The composition of the 39-man squad for this series hinted as much, though it could be that some of those left out of the 39-man squad are being spared the miles.
“Well, we’re multi-tasking. So what we did was ask the union for extra matches,” he says, pointing to the A game against the full Tongan side next Friday, and how to mix and match between players of contrasting maturity and experience.
“If you put out 15 sprogs that’s unfair on them. If you put out 15 experienced fellas, who are playing week-in, week-out, you’re better off maybe, like a vintage car, reducing the mileage and getting them there. Yeah, we’ve a plan in place, but the plan is to concentrate on every match as it comes. When we play Australia, it won’t be with an eye to playing them in two years’ time.”
This time a year ago, the coaching ticket were still getting to know each other, but you’d imagine strong bonds and friendships having been built for life in the intervening 12 months.
“Last year, some of us knew one other slightly better than others, but everybody sort of knew everybody else so there was a lot of respect there from day one. If you spend the number of hours (together) we do I suppose you’d have to be getting on. We enjoy one another’s company; that’s probably what’s made the meetings go on so long.”
Such has been the progress made that they are now, on the formbook, the leaders of the European pack, but like all leaders of the pack, if they stand still they’ll be overtaken. Ireland’s game has to evolve further.
As ever under Kidney, Ireland will not try to do things they can’t do. “It’s not like we’re the be-all and end-all. We won a competition last year but we’re the same people we were this time 12 months ago.
“We’re now more of a target in other people’s eyes, we’re now more analysed, more so more of our failings will be spotted, more of our warts will be attacked. So, can we get stronger within that? Look at how we play. Do we change it just for the sake of changing it, no? But we look to change it to bring out our strengths a little bit more.
“We must play like any Irish team, we must just play smart,” he says, chuckling in recognition of the odds which are usually stacked against any national team from this island.
“Because if we go out and say ‘well, this is our game and we’re good enough to beat anybody playing this way’, we’re going to get hammered. In fairness to the soccer team, they’re playing to their strengths. Everybody might like to see the beautiful game but it’s a difficult thing to put together depending on the quality of the team you’re playing against.”
This time last year, as well, Kidney was approaching his first proper match week after six months in the job. The lengthy longueurs between the three blocks of matches – November, Six Nations and summer tours – is still something that he struggles to enjoy.

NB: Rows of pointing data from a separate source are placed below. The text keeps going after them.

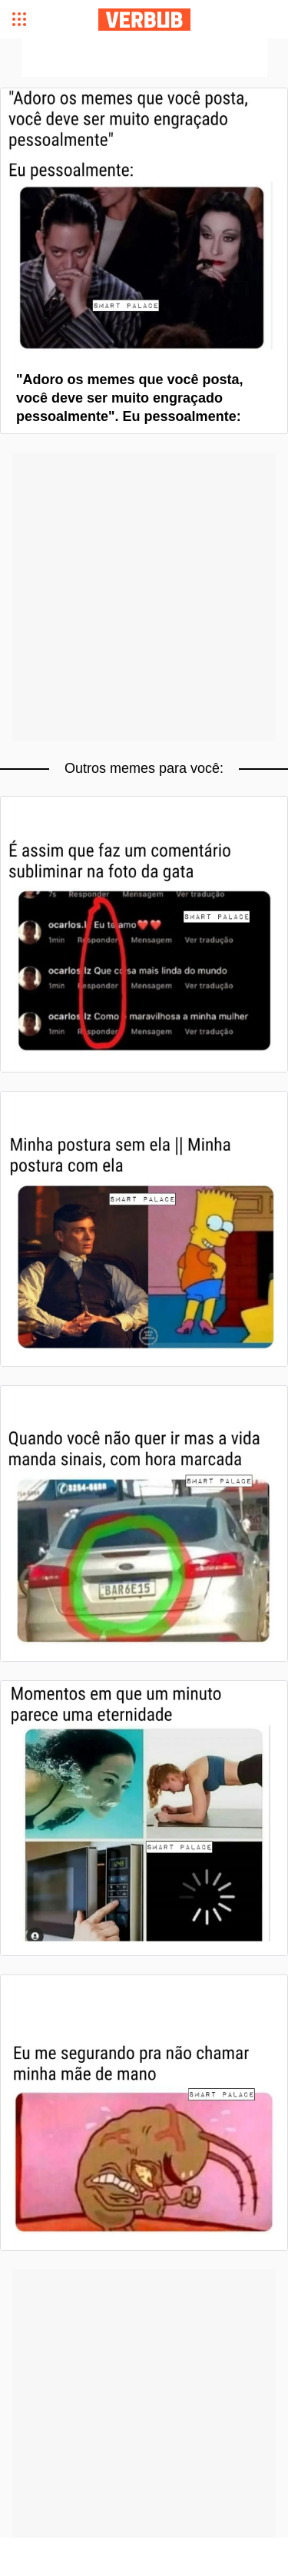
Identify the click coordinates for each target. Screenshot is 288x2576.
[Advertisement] (144, 57)
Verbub (144, 19)
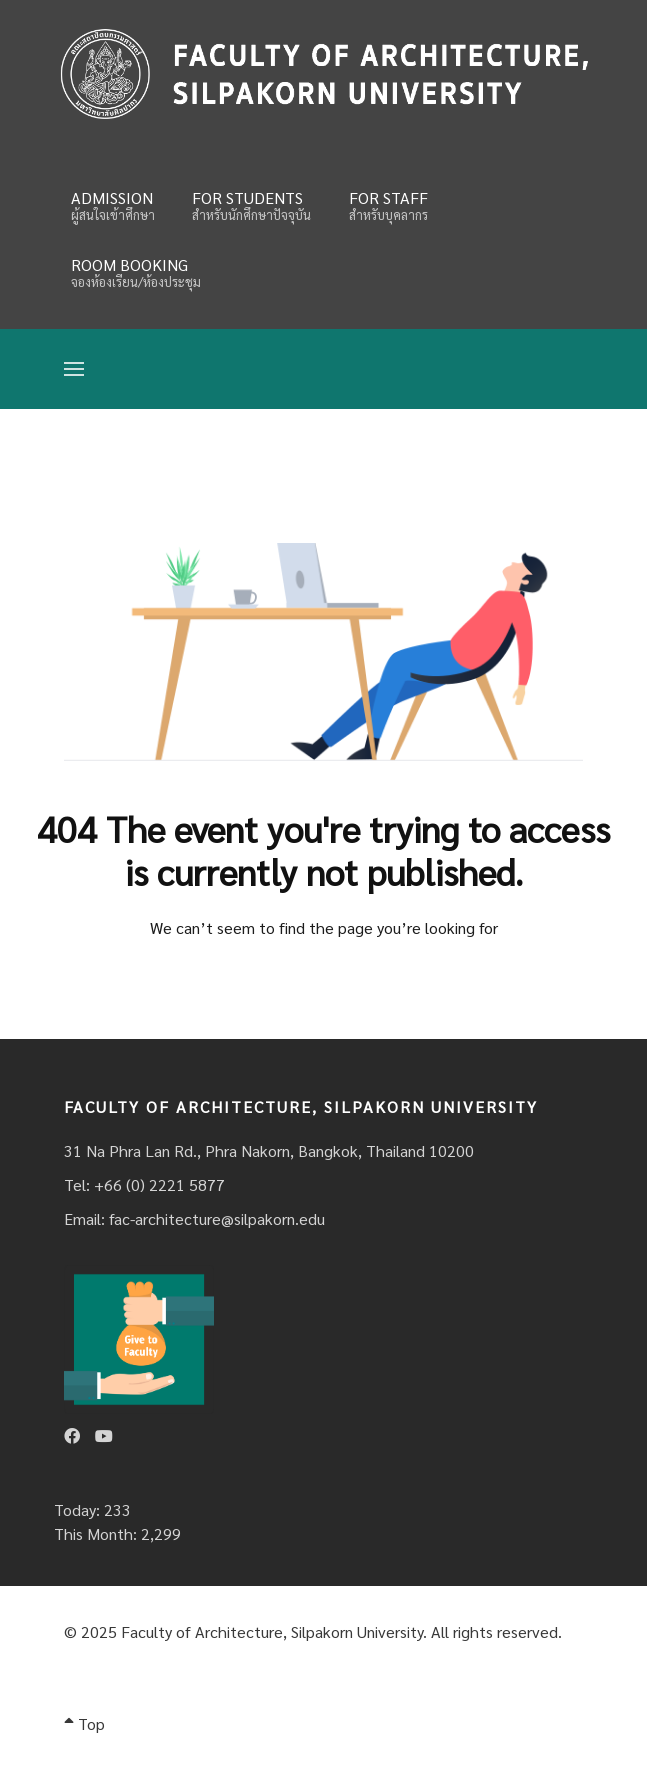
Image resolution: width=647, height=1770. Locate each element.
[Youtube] (104, 1435)
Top (84, 1723)
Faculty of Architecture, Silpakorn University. (274, 1631)
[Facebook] (72, 1435)
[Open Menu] (74, 369)
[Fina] (323, 73)
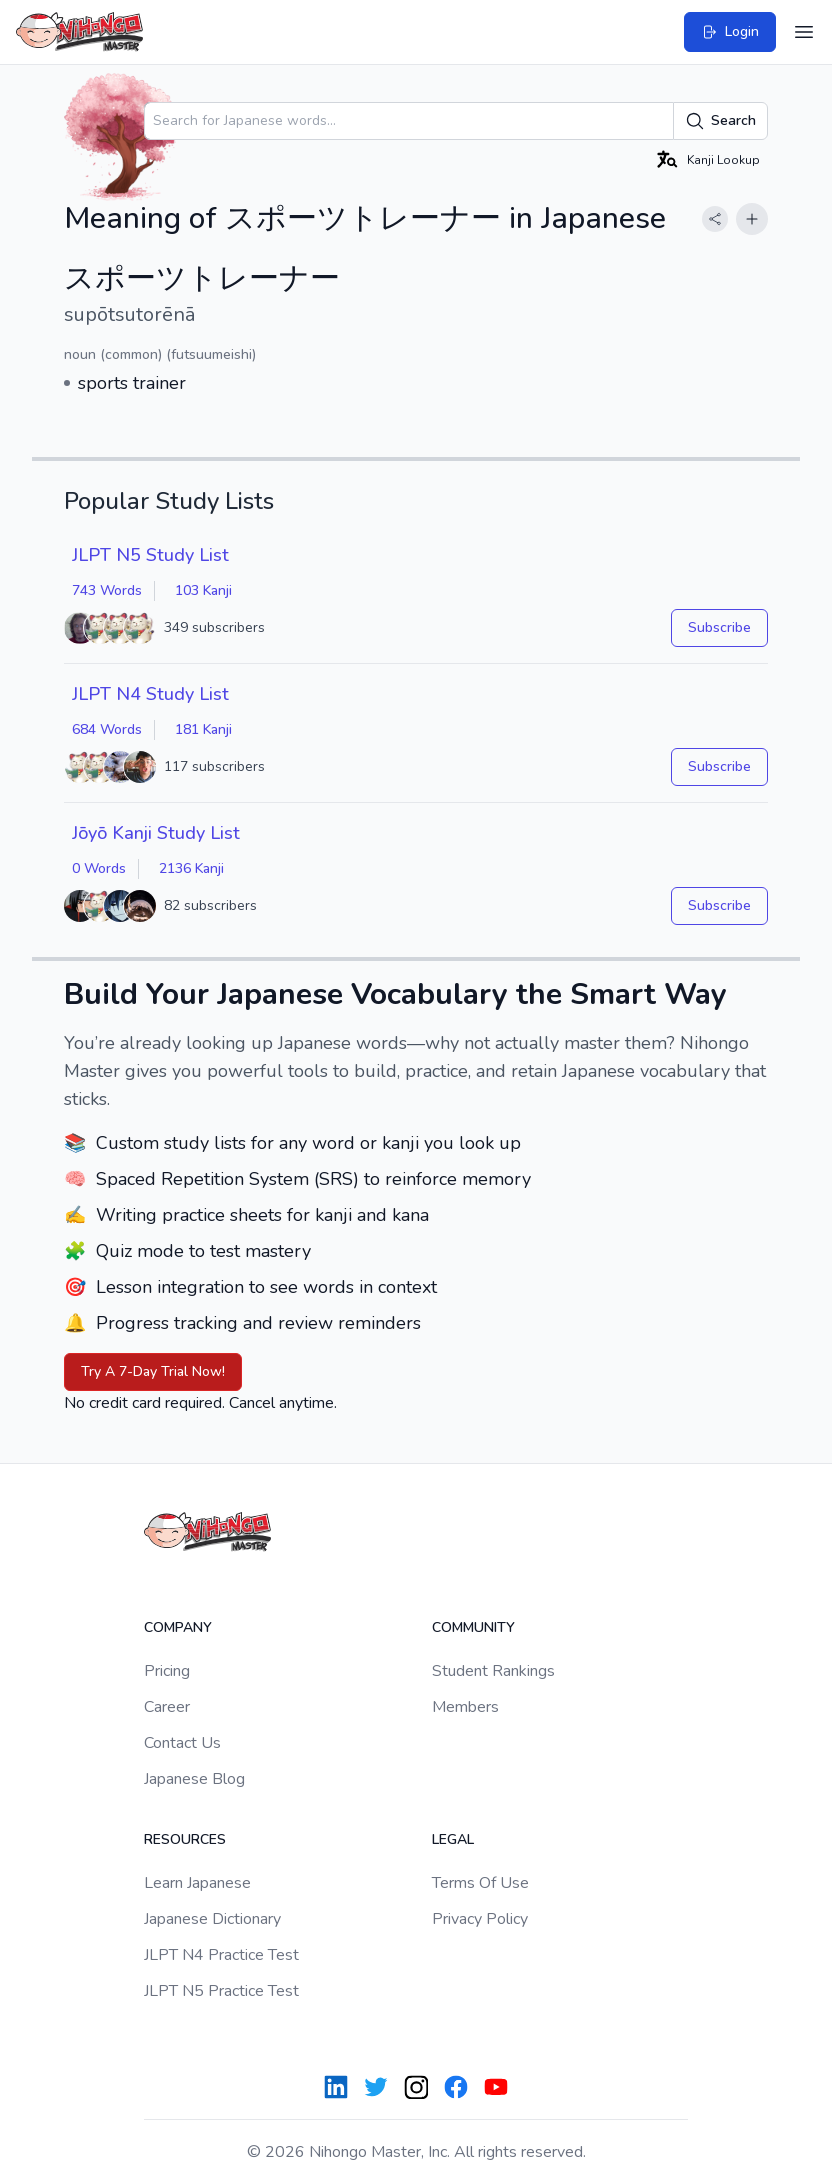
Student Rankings (493, 1671)
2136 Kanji (191, 868)
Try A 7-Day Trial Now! (153, 1371)
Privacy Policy (480, 1919)
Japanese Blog (194, 1779)
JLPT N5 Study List (150, 555)
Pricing (167, 1671)
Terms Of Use (480, 1883)
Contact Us (182, 1743)
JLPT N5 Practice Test (221, 1991)
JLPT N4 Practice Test (221, 1955)
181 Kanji (203, 729)
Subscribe (719, 627)
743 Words (107, 590)
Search (720, 121)
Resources (185, 1839)
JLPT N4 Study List (150, 694)
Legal (453, 1839)
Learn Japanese (197, 1883)
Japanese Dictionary (212, 1919)
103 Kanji (203, 590)
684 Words (107, 729)
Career (167, 1707)
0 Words (99, 868)
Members (465, 1707)
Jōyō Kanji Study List (156, 833)
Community (473, 1627)
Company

“I could have done nothing since last March but I’m really glad I did May (the Tests against the USA and Canada) and the Churchill Cup, for all sorts of reasons. It’s one of the sacrifices of the job. I miss the day-to-day stuff.”
He’ll love this month so. What will make for a good November 2009? “You probably won’t like me for this,” he forewarns, “a good month will be where we can look ourselves in the face and say we gave it everything. That seems like a cliché but you try and see what’s the underlying thing in your book.
“I’d like to think that’s what the underlying thing is. And I didn’t hear one person say anything acrimonious about the Tipperary hurling team this year. An absolutely brilliant sporting day.”
Honesty of effort and performance. The Kidney Way. It’s served him and us well so far.